— begin —
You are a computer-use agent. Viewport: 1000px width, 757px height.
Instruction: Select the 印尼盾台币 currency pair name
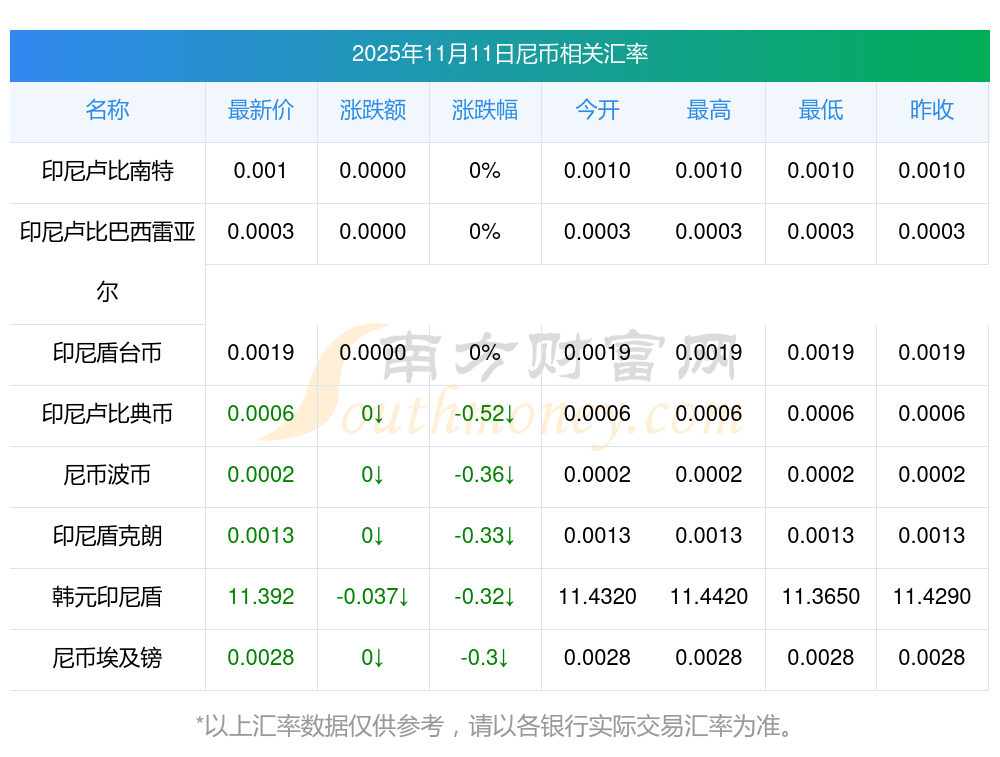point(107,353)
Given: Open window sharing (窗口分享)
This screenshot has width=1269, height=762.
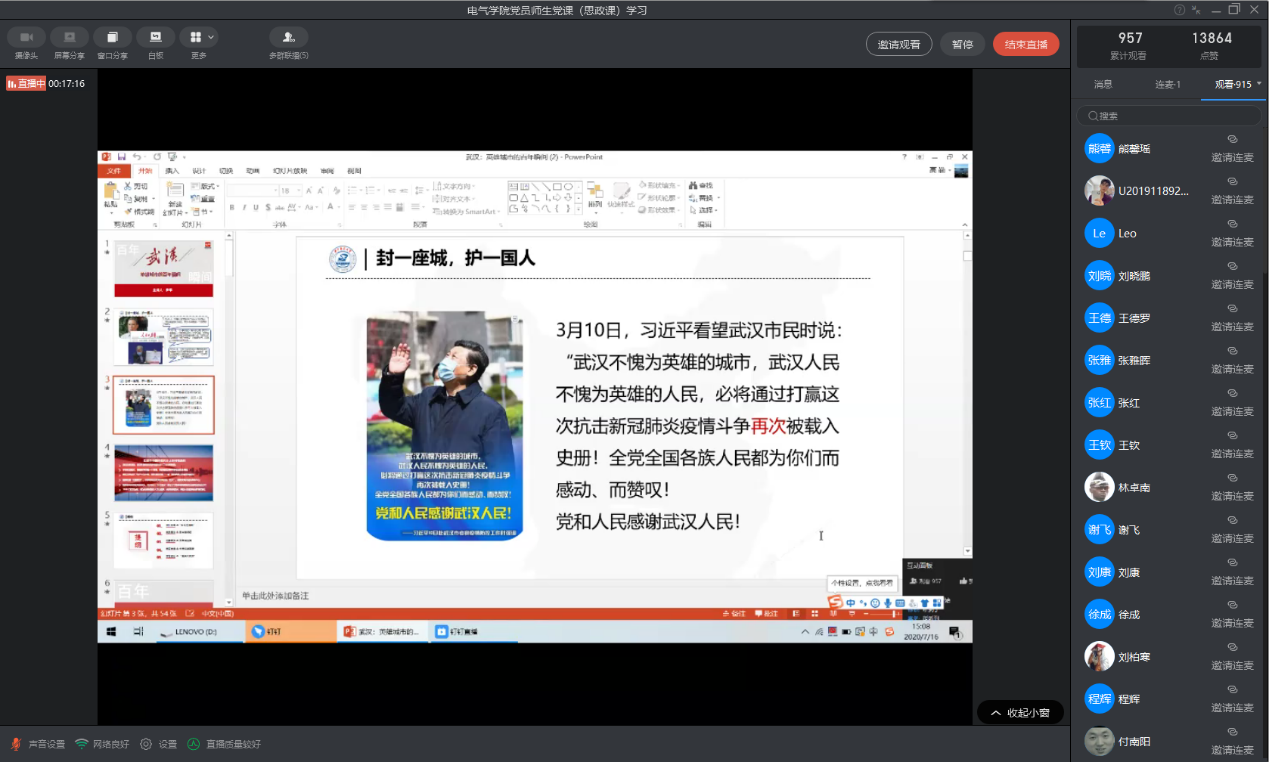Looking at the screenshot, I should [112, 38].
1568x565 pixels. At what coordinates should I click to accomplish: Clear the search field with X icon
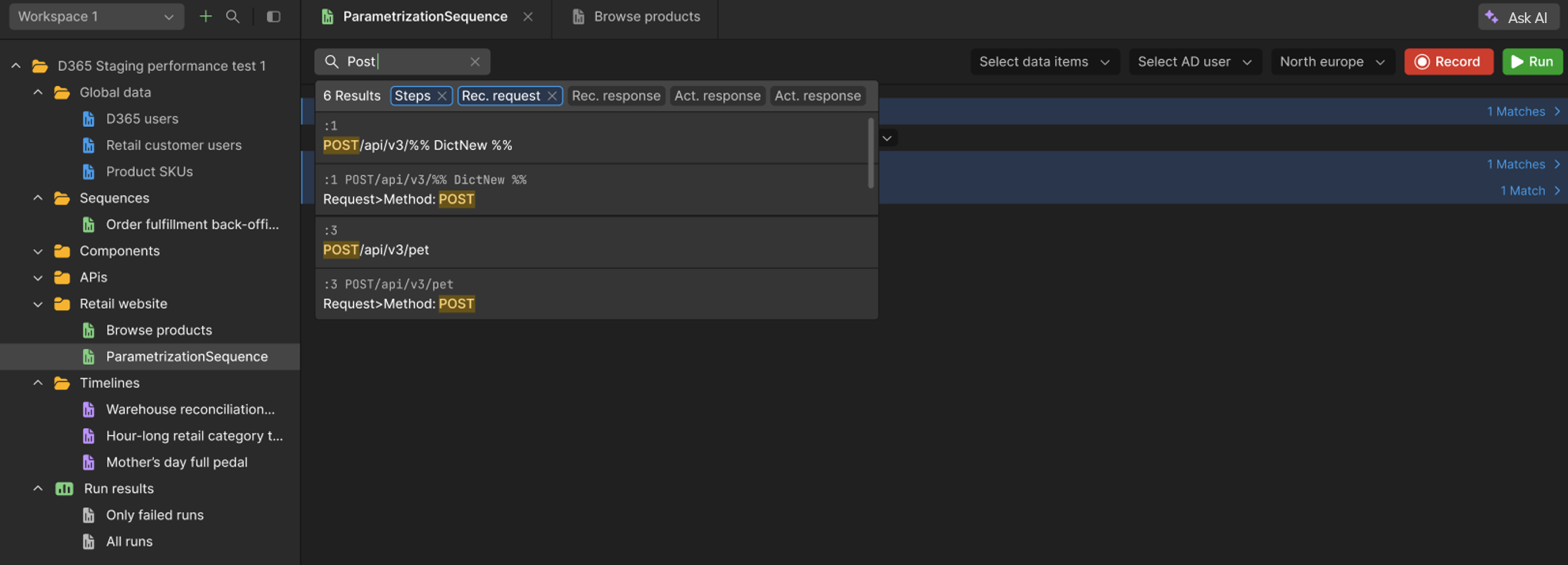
— end —
[WHAT IS REQUIRED]: Copy every line of the records above verbatim, without the pictures.

[OUTPUT FOR THIS TASK]:
You are a computer-use agent. Viewport: 1000px width, 757px height.
Instruction: Select the 印尼盾台币 currency pair name
point(107,353)
Given: Open window sharing (窗口分享)
This screenshot has width=1269, height=762.
Looking at the screenshot, I should [112, 38].
1568x565 pixels. At what coordinates should I click to accomplish: Clear the search field with X icon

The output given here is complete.